The worst thing about it was that no one respected my raises. I sat there for 4 hours playing quality hands, and I've got 500 chips in front of me, but you still won't respect my raise. You gotta love calling stations.

My stack was up to 750 at this point, and I was running out of energy. There were two chubby, drunk looking girls watching the game from the rail for around an hour. They were looking over my shoulder, and I leaned back, initiating what turned out to bed the funniest conversation of the night. My wife had gone to bed long ago, which may have been the reason they were sweating me (why couldn't they have been hot, drunk, and good poker players? Is that too much to ask?):

h: "So are you guys gonna play?"
tall-less-chubby (tlc): (girly laugh) "hee hee"
short-more-chubby (smc): "we've been watching forever but we're too scared!"
h: "Sit down, you can learn."
tlc: "hee hee"
smc: "we're too scared! But you look like you know what you're doing!"
h: "it helps when you're lucky."
smc: "the game moves so fast! it's hard to keep up!" (slurring words)
tlc: "hee hee"
h: (holds up KTo so they can see, mucks) "See, if you start with a good hand, you win"
smc: "yeah! can I order you a drink?"
h: "uhh... no thanks..."
smc: (slightly insulted) "Please. Let me just order you a drink."
h: "no thanks... I uhh... have one already" (sips melted ice from glass)
h: "so i guess you guys saw poker on tv?"
tlc: "hee hee"
smc: "yeah! we play at home too! but never in a casino!"
h: "ahhh, was it the world poker tour?"
smc: "yeah! we love that show!"
h: "yeah me too. who's your favorite"
smc: (long pause) "uhhh... the... asian guy? he wins a lot!"
h: "uh huh"
smc: "and the... russian guy... he wins a lot too! Let me order you a drink!"
h: "you guys are big fans!"
tlc: "hee hee"

I pretty much gave up on them at that point and went back to mucking my hands, but I probably should have tried to get them in the game, if just for the hilarity. They probably would have been two of the better players at the table.
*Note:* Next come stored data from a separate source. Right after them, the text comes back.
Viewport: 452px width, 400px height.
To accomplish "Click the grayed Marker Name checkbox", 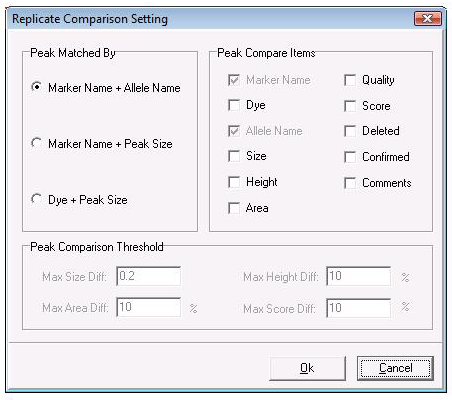I will [x=234, y=80].
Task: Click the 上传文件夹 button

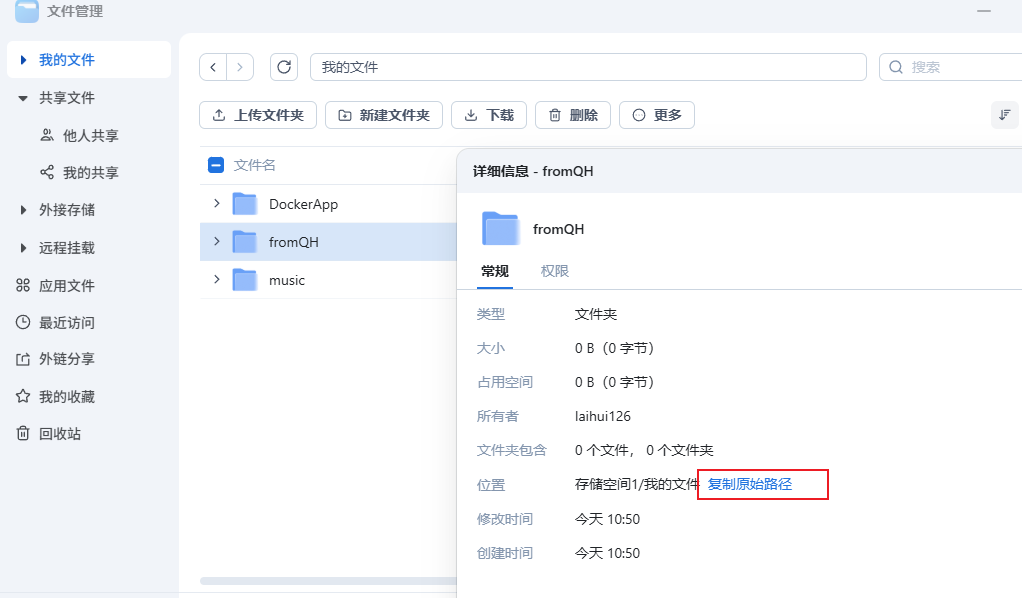Action: tap(258, 115)
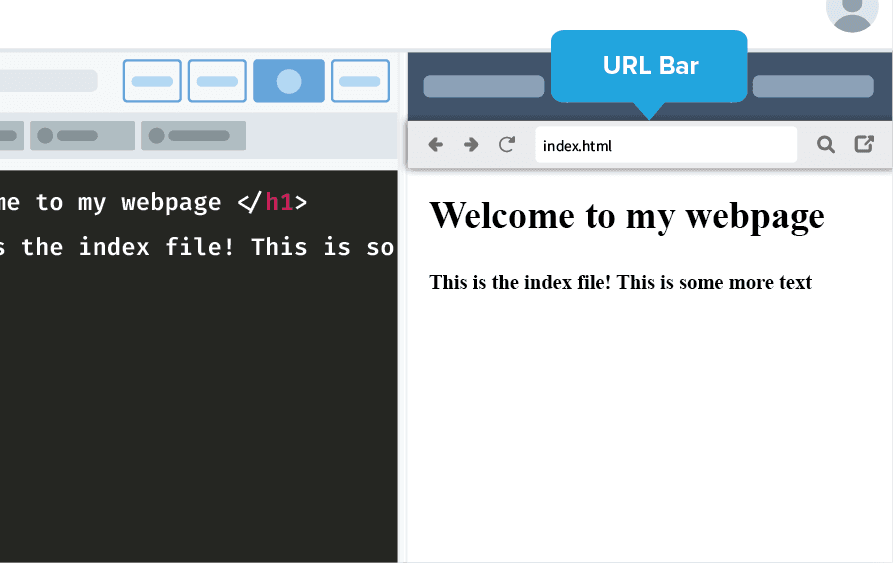
Task: Reload the preview with the refresh icon
Action: point(507,145)
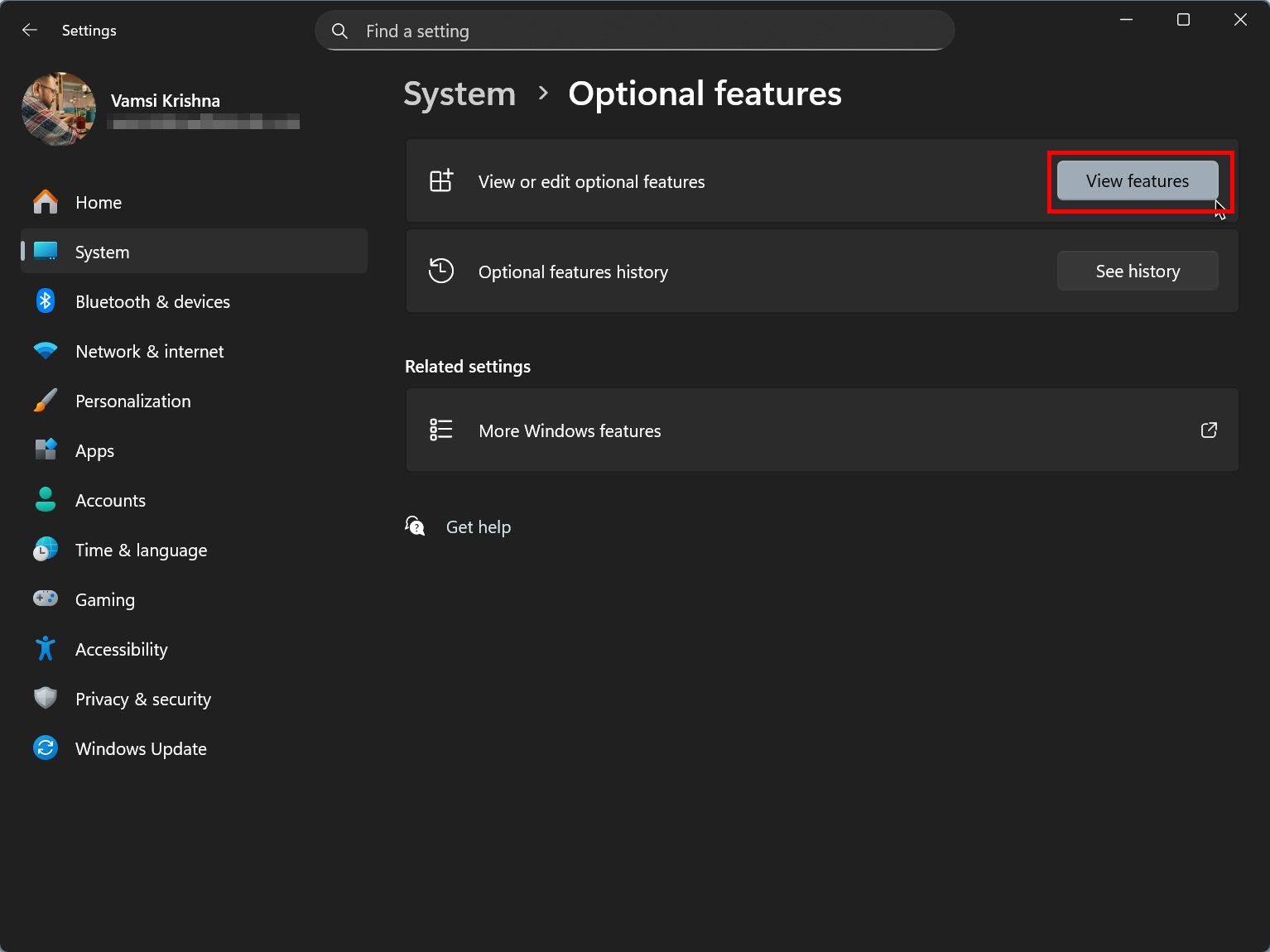Click the Gaming controller icon
Viewport: 1270px width, 952px height.
pyautogui.click(x=46, y=599)
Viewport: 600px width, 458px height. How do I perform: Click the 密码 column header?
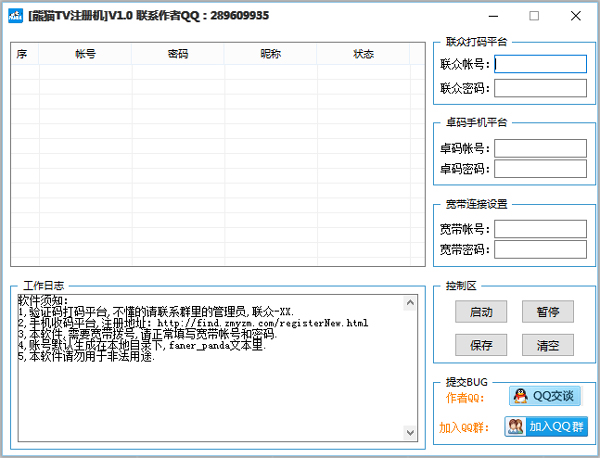tap(178, 54)
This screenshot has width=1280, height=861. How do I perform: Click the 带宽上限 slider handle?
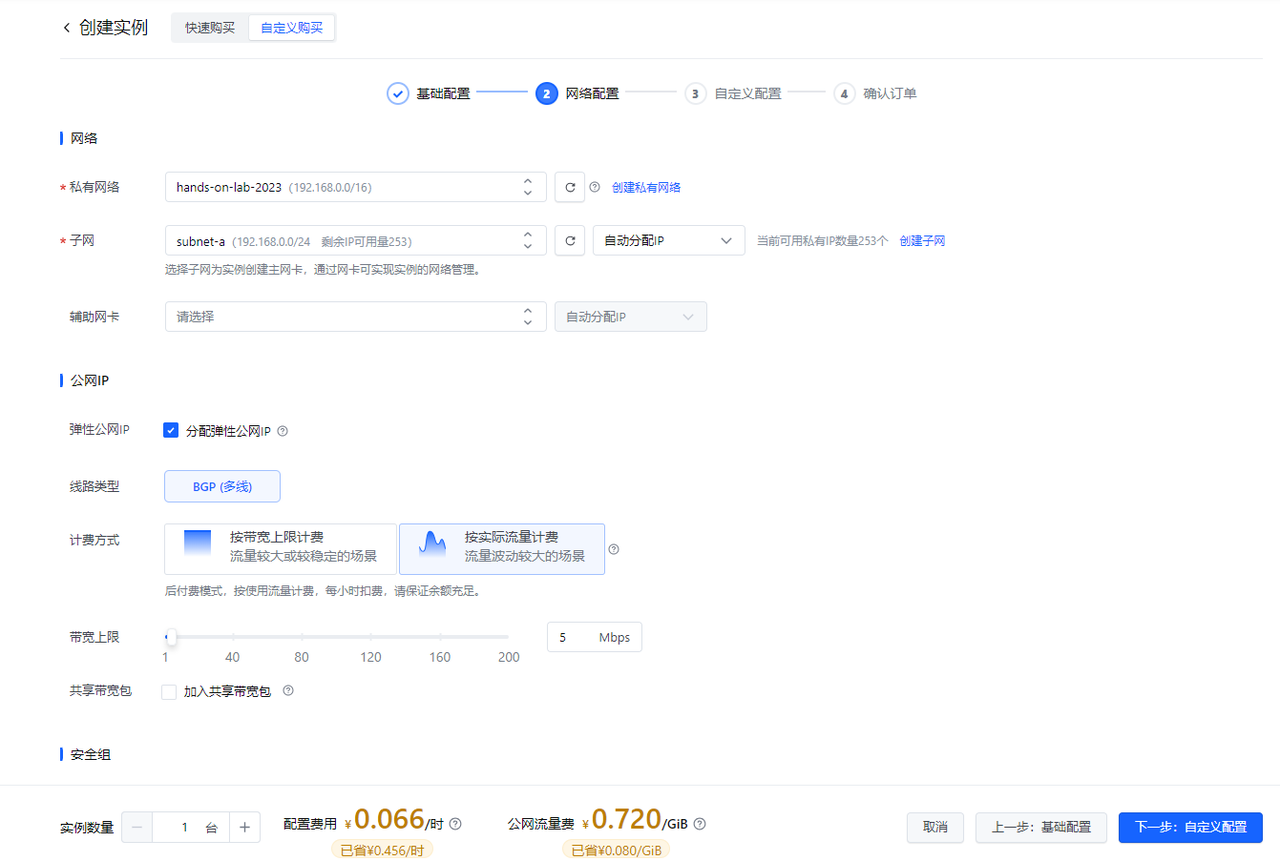point(171,637)
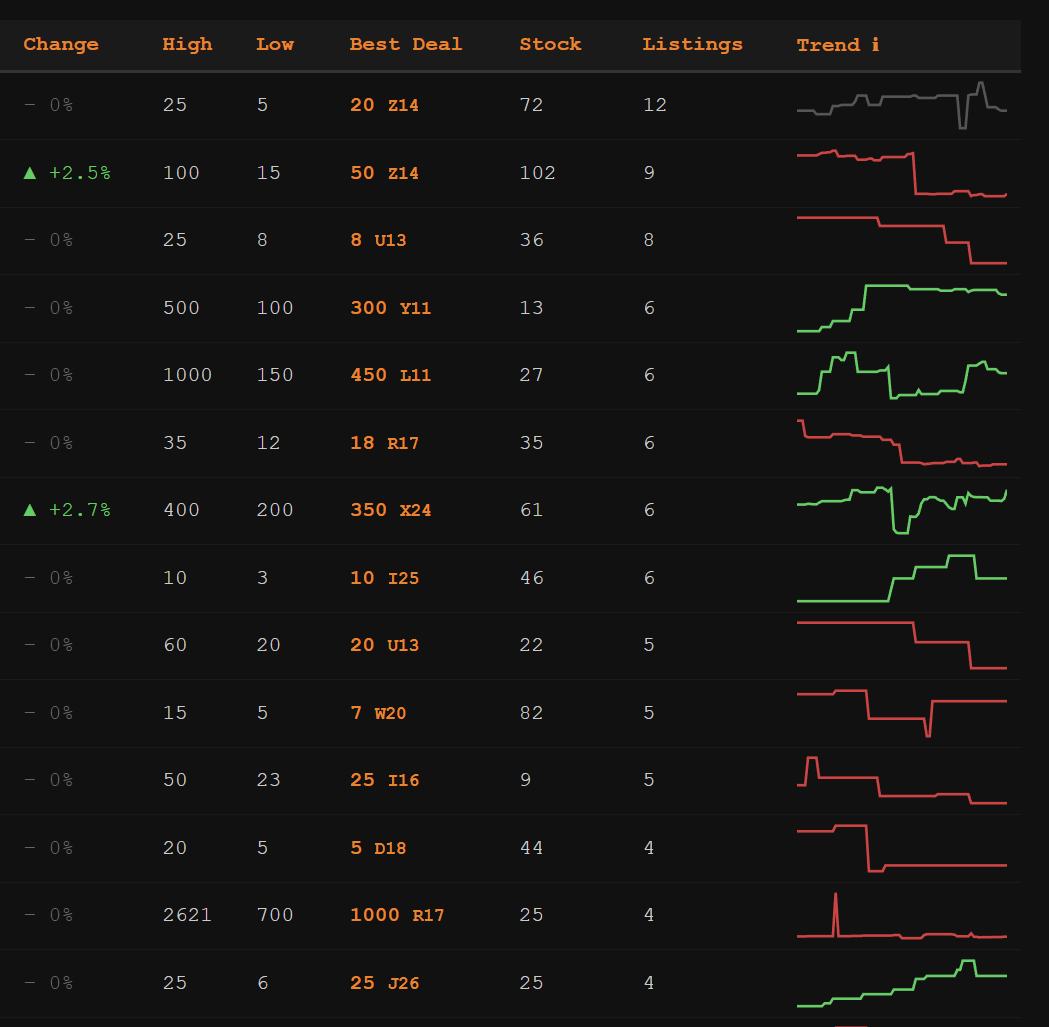Open the 450 L11 best deal link
This screenshot has width=1049, height=1027.
click(390, 375)
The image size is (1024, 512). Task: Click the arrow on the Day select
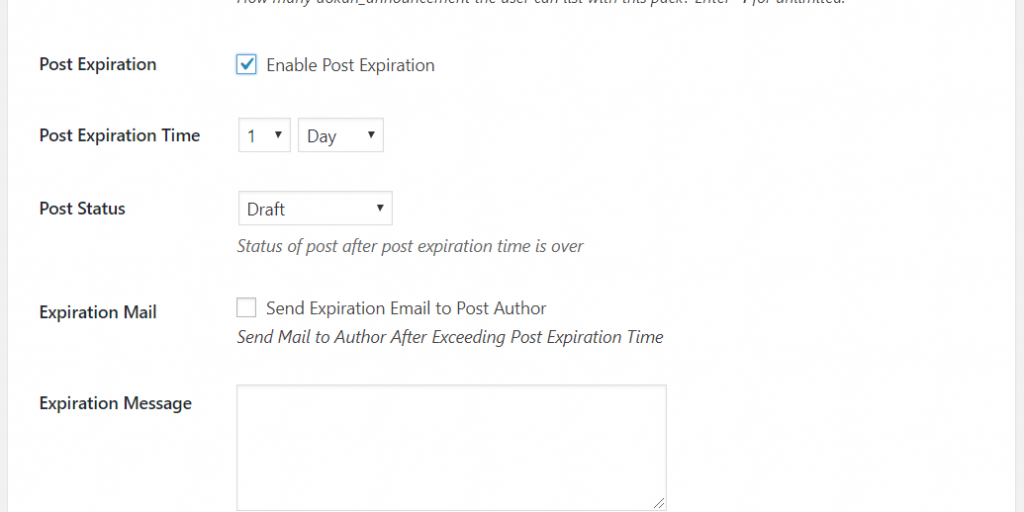[x=370, y=135]
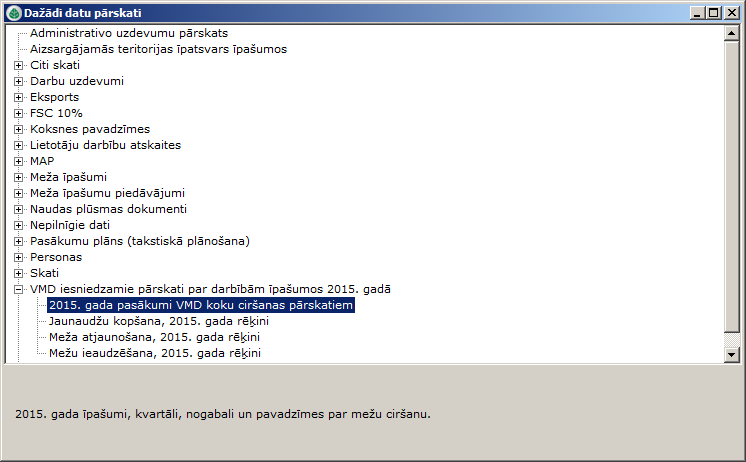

Anyway, after missing a few flops I said my farewells, and could barely carry the 7 racks to the counter. As the cashier counted out the money, I basked in my $500 profit in 4 hours, a new personal best as far as session total win in a B&M (although it's spread limit against idiots, so I'm not sure that counts). Mrs. Double woke up and we enjoyed a terrible meal at the coffee shop, served by a waitress with no teeth who disappeared after our food came, and we never got the check. But anything tastes good after a win like that.

The silly thing was that I probably only won about 9 or 10 pots. They just averaged around 100 each. And I think I only lost two showdowns-- the runner-runner flush and the rockets getting cracked early. I could have sat in that game forever, but honestly, that kind of game is not much fun, unless you like taking candy from a baby.

Of course I blew most of the winnings the next day getting bad beat in blackjack (card counting is the biggest grind ever) and feeding money to Mrs. Double's favorite slot (the price is right). Slot machines are EVIL! Whoever designs those payout structures is brilliant.

I need to get back to playing serious poker. A couple hours in the B&M a couple times a week. Now that the wife has the new job, we'll see what the schedule is like. I would love to make a run and get to that top section, where the rake is small and the big bets are big.

Thanks to all of you for reading! Comments and emails are highly encouraged. And if you ever get a chance to stop in Primm Valley on the way to Vegas... don't waste your time (unless you're looking for the softest spread limit game you'll ever see).